Painting is underway. My preference for finishing Japanese aircraft is to show some chipping, but most modelers rely on photos taken of derelict aircraft for inspiration and therefore tend to overdo the damage to the paint. Having said that, one of my subjects was photographed (from both sides!) during maintenance wearing a very distressed layer of camo. Cool! A nice challenge, I had to give it a shot. First the model was primed in Alclad gray primer, then given a coat of Alclad Aluminum. Alclad is a lacquer, and if you’ve worked with it you know it bonds well and dries very hard. Both qualities are very important for this process to work. Next small amounts of Micro Mask were applied to areas where chipping was desired.
The model then received the topside color, in this case Model Master Russian Armor Green. I generally use lacquer thinner when airbrushing, but here I used regular enamel thinner as I wanted a weaker bond. The paint was applied in thin layers and built up slowly.

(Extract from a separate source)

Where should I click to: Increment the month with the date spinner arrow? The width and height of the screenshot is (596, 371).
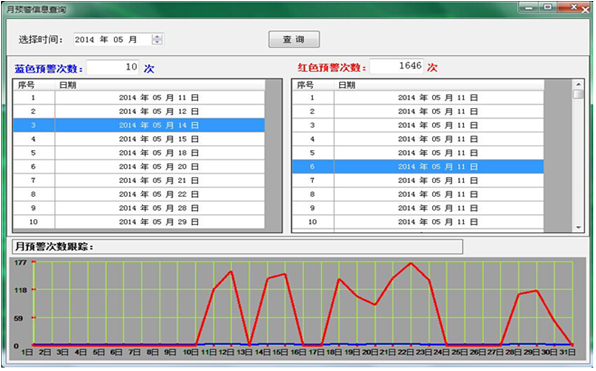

One way to replicate chipping is to actually produce chipping. This was done using regular household masking tape. Seat the tape firmly in a small area and the Micro Mask will help separate the top layer. Once started, the chipped areas can be expanded with repeated pressings of the tape. This is somewhat imprecise. The exact location and size of the chips can be influenced but not completely controlled.
Afterwards the model can be masked as normal to paint on the markings. Most of this masking is done with Yellow Frog Tape. This has a much lower tack than most other masking tapes so the chipped areas won’t be expanded. At least not much.
This is the AML / LS “FrankenOscar” masked off awaiting the markings. I decided to paint everything on this one, no decals were used. Many Japanese aircraft utilized geometric Sentai markings and stripes to identify formation leaders, so they lend themselves to this approach.
The yellow wing identifications are on, as are the Home Defense “bandages”. The Hinomaru are masked off with Maketar masks. These are made from Kabuki tape and several nationalities are represented in their catalog. I have had good luck with them and can recommend them.
Here’s the heavily-chipped model with the markings painted. The chipping has been modified to better represent what can be seen in the photographs. Additional fine chips can be applied using silver paint or pencil. Some of the larger Aluminum areas were “de-chipped” using the topside green and a sharpened sprue to better match what can be seen in the photographs.
I have tried to match the overall impression of the chipped areas from the photographs, but it would be impractical to match each and every individual chip. I’ll post the actual photographs for comparison with the finished model but this shot gives a good impression of the effect.